Thursday, May 26, 2016

I don't want to be kept in the dark.

Reading pace notes, that is...
Both times I've been out in the 958 on a rally I've needed to use a light to read the notes. The light we use in the 958 is on a flexible neck and has a small conventional lightbulb in it that, in theory, you adjust to where you want it, to shine on your notes to read them. 
Fine and dandy in theory. But the battering a rally car takes means that the light bounces all over the place due to the flexible neck and I end up holding the thing to keep it (relatively) still. Then it starts to get in the way of my reading the notes. Devoting your full concentration to reading is difficult when you're also trying to keep a clear view of the page of notes. Then you have to let go of the light to turn a page in said notes, it springs away from you and you have to reach for it again. 
"What a faff!" As we say back in my home county of Lincolnshire. (What a fuss.) My attention should be on holding the notes and reading them. 
There are ways around this. Like lights mounted to the roll cage for instance. There's a very nice one here, made by Don Barrow in the UK. LED's mounted in some roll cage padding. I think it's a great idea. But at over $100. That's a not inconsiderable amount of money that could go towards an entry fee or a really important car part. It seems to me a much more sensible idea to have your lighting and notes together in close proximity. To that end I came up with my own idea. An illuminated clipboard.
 Now you're all going to say.
But that one on Amazon is a conventional clipboard with a clip at the top.
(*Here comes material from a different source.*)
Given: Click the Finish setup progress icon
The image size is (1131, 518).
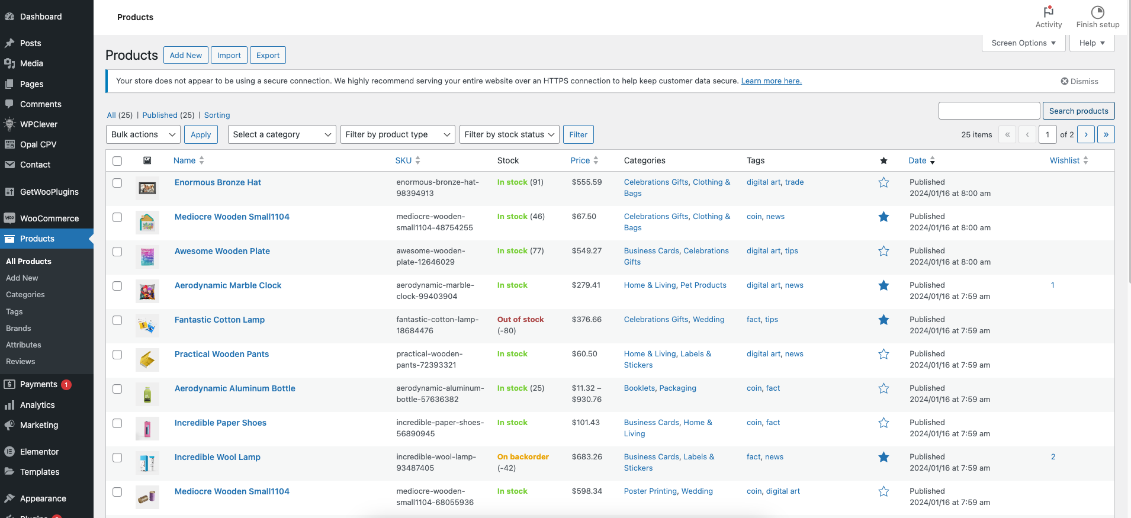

Try turning pages of pace notes on that one in a hurry. 
My concept has a rod at the side that you slide your spiral, or comb bound notes onto so that you can turn the pages freely.
Conventional clipboards are also made of rigid materials so that you can write on the papers clipped thereon. This isn't needed when you're reading notes. So I'd replace that with some kind of more flexible, lower density foam. Because if you have an incident and end up rolling down an embankment it's better to have some foam flying around the cabin rather than wood or a hard plastic.
To me it seems like a blindingly obvious idea and if someone knows of something like this that exists already, I'd be interested to know about it. But so far I haven't found anything.